The IOM report recommended that the Secretary issue a plan within 12 months to minimize patient safety risks associated with health IT and report annually on the progress being made. The report further recommended that the plan should include a schedule for working with the private sector to assess the impact of health IT on patient safety, and recommended several other steps to help improve the safety of health IT.
Specifically, Chairwoman Ellmers requested a copy of the Secretary’s plan to minimize patient safety risks, a description of health IT-related errors that have resulted in patient risks, injuries and deaths, and the status of the development of a mechanism for health IT vendors and users to report health IT-related deaths. She said that because health IT has the promise to improve health care delivery for patients, physicians and other medical professionals, she remains eager to work with the Secretary to ensure that health IT is safe, effective and affordable.
In an August 11, 2011 letter to Secretary Sebelius, Chairwoman Ellmers said that a modern, well-equipped office is critical to the practice of medicine, and asked the Secretary to undertake a study of health IT’s adoption, benefits and cost effectiveness, including medical error rates.

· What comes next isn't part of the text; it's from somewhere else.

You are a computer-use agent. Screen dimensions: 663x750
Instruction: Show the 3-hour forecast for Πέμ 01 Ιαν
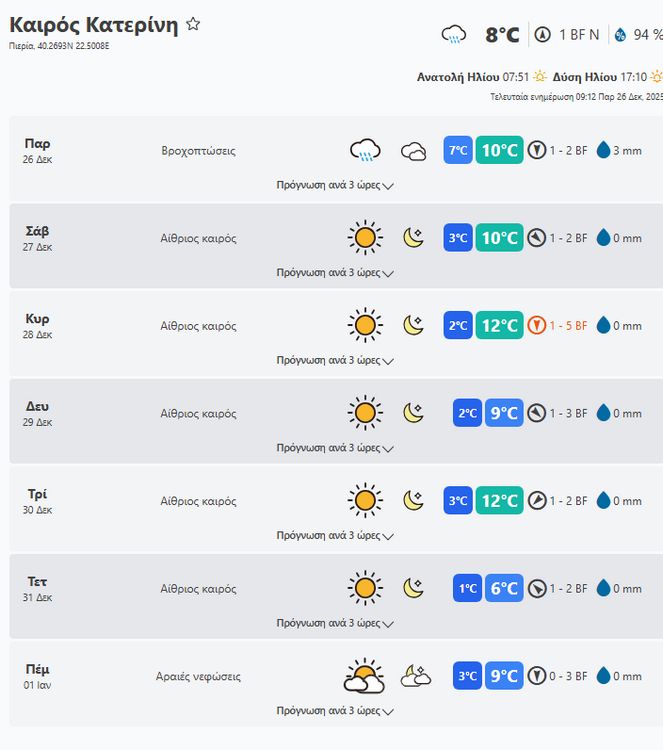click(335, 711)

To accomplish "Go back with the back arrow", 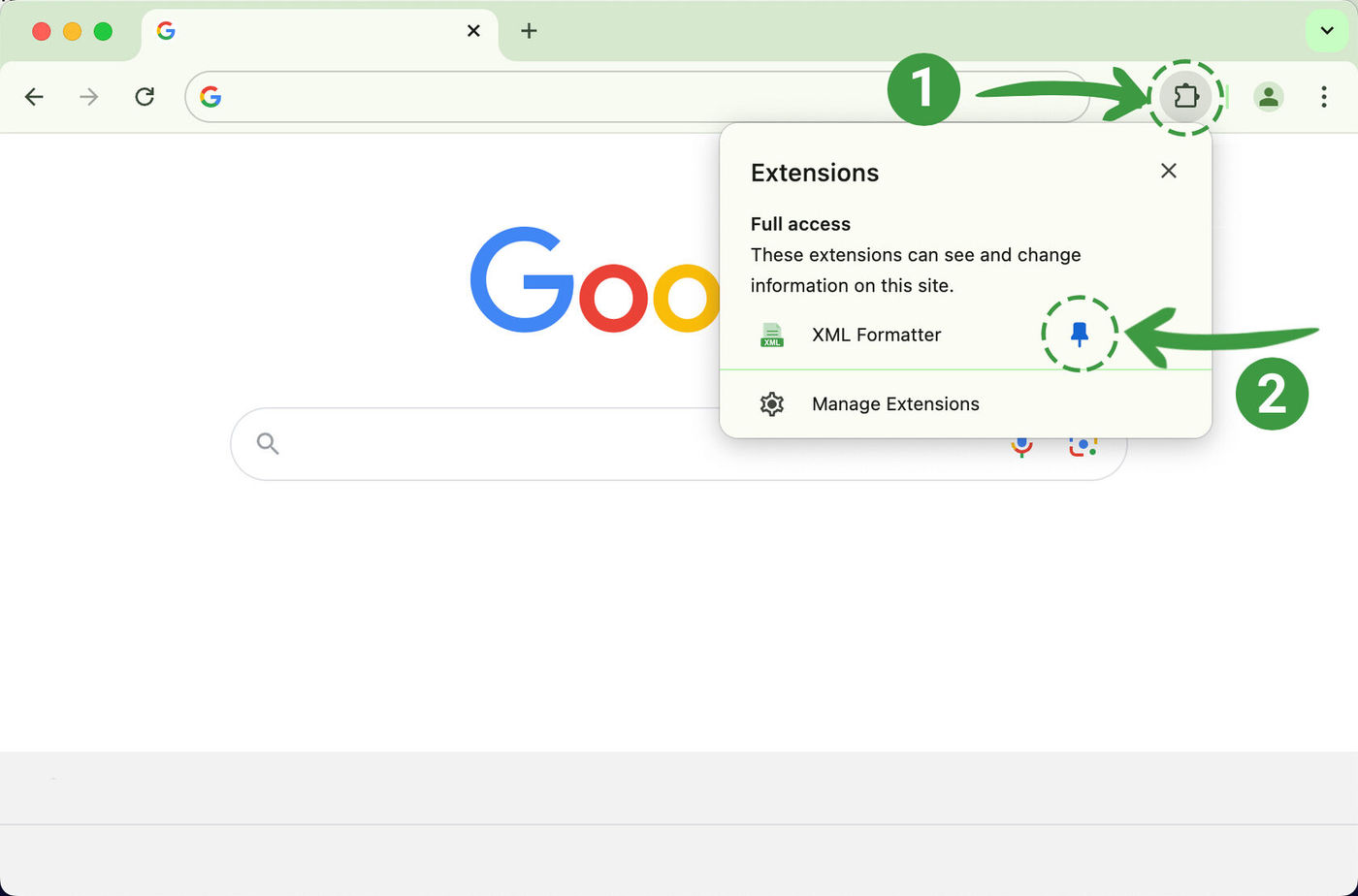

On June 2, 2011, Chairwoman Ellmers’ Subcommittee held a hearing on the barriers to health IT that are encountered by physicians and other health professionals in small and solo practices. At the hearing, physicians expressed strong concerns about the cost of purchasing and maintaining health IT systems, as well as the staff training and downtime necessary to implement such a system. Chairwoman Ellmers noted health IT’s great potential to improve health care delivery, decrease medical errors, increase clinical and administrative efficiency and reduce paperwork.

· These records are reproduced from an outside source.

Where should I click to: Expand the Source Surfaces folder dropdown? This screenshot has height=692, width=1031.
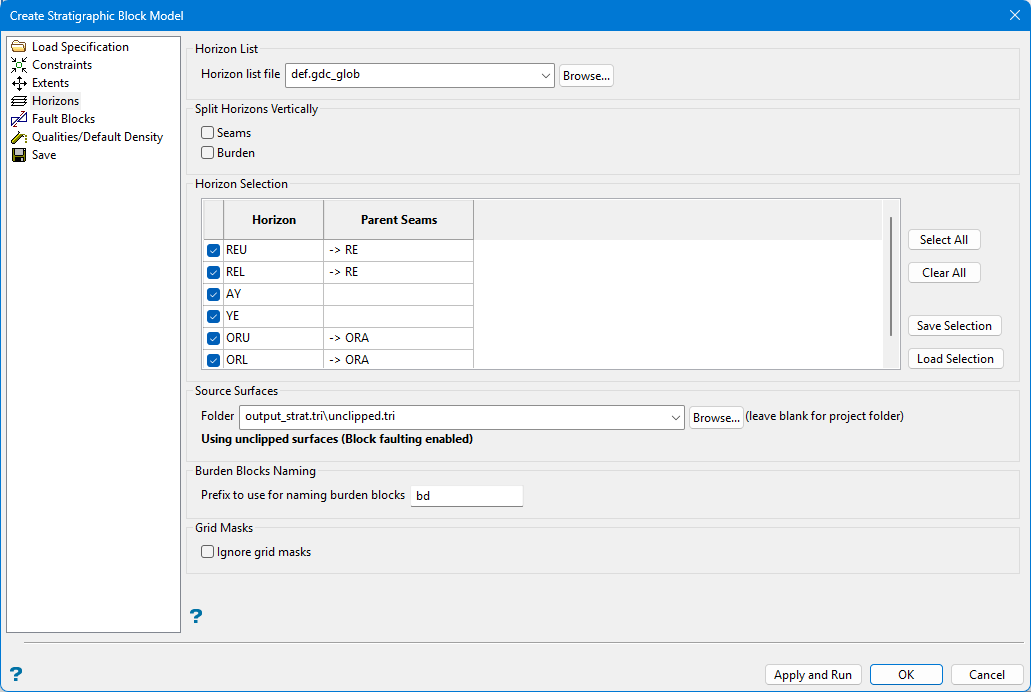coord(674,417)
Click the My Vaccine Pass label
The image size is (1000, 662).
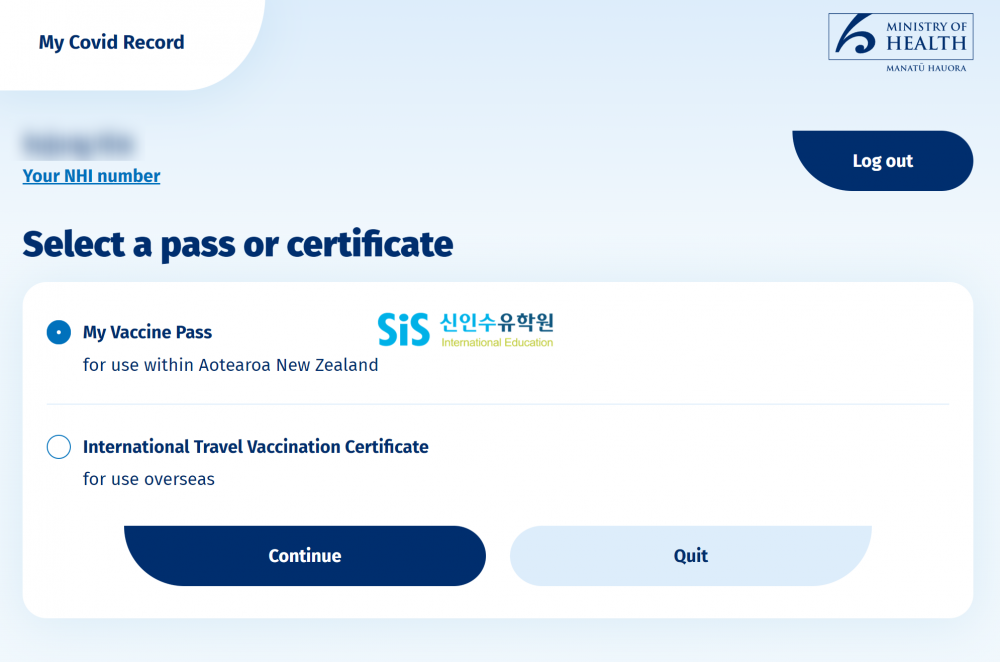point(147,332)
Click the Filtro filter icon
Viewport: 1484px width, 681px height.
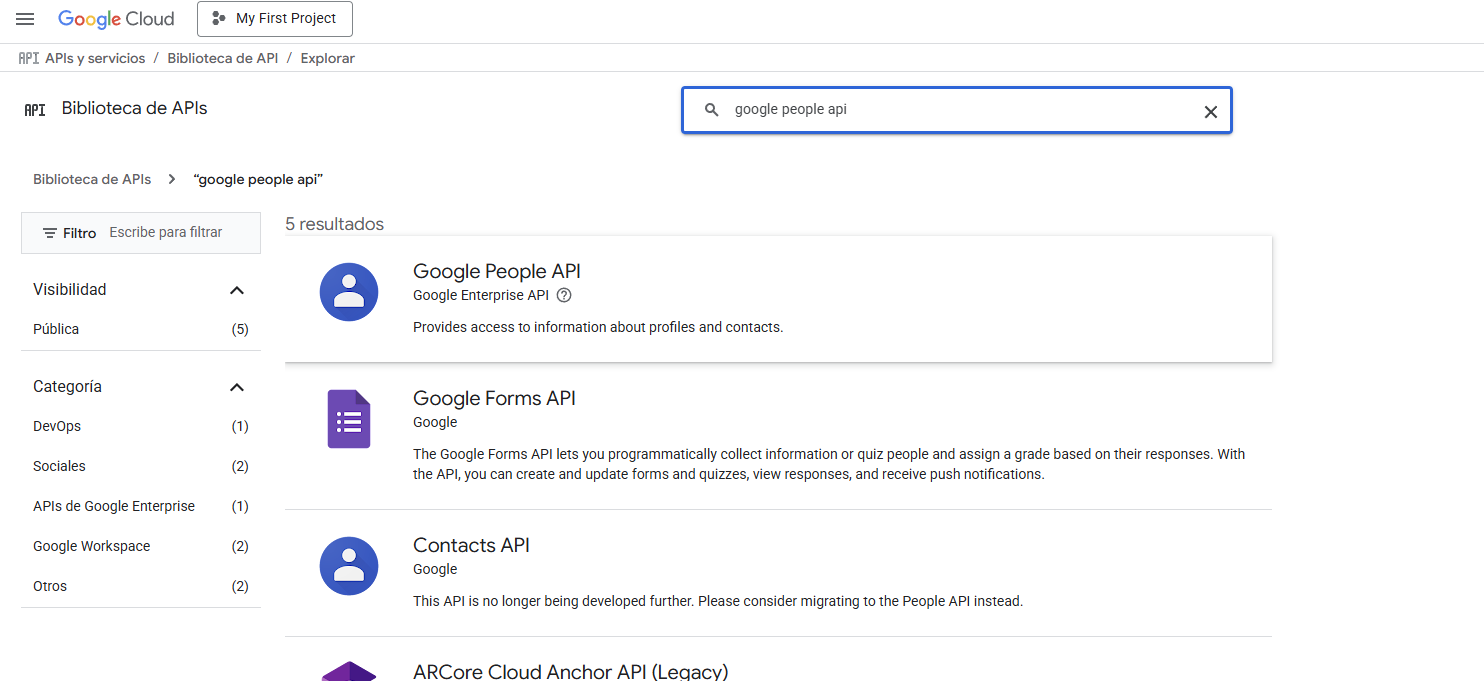50,233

For more than twenty-one years before being elected to Congress, Chairwoman Ellmers served as a registered nurse, focusing on surgical care as Clinical Director of the Trinity Wound Care Center and later helping to manage the family's small medical practice with her husband, Dr. Brent Ellmers, a licensed surgeon. As a registered nurse and the wife of a surgeon, Ellmers understands that a modern, efficient and well-equipped office is critical to the practice of medicine.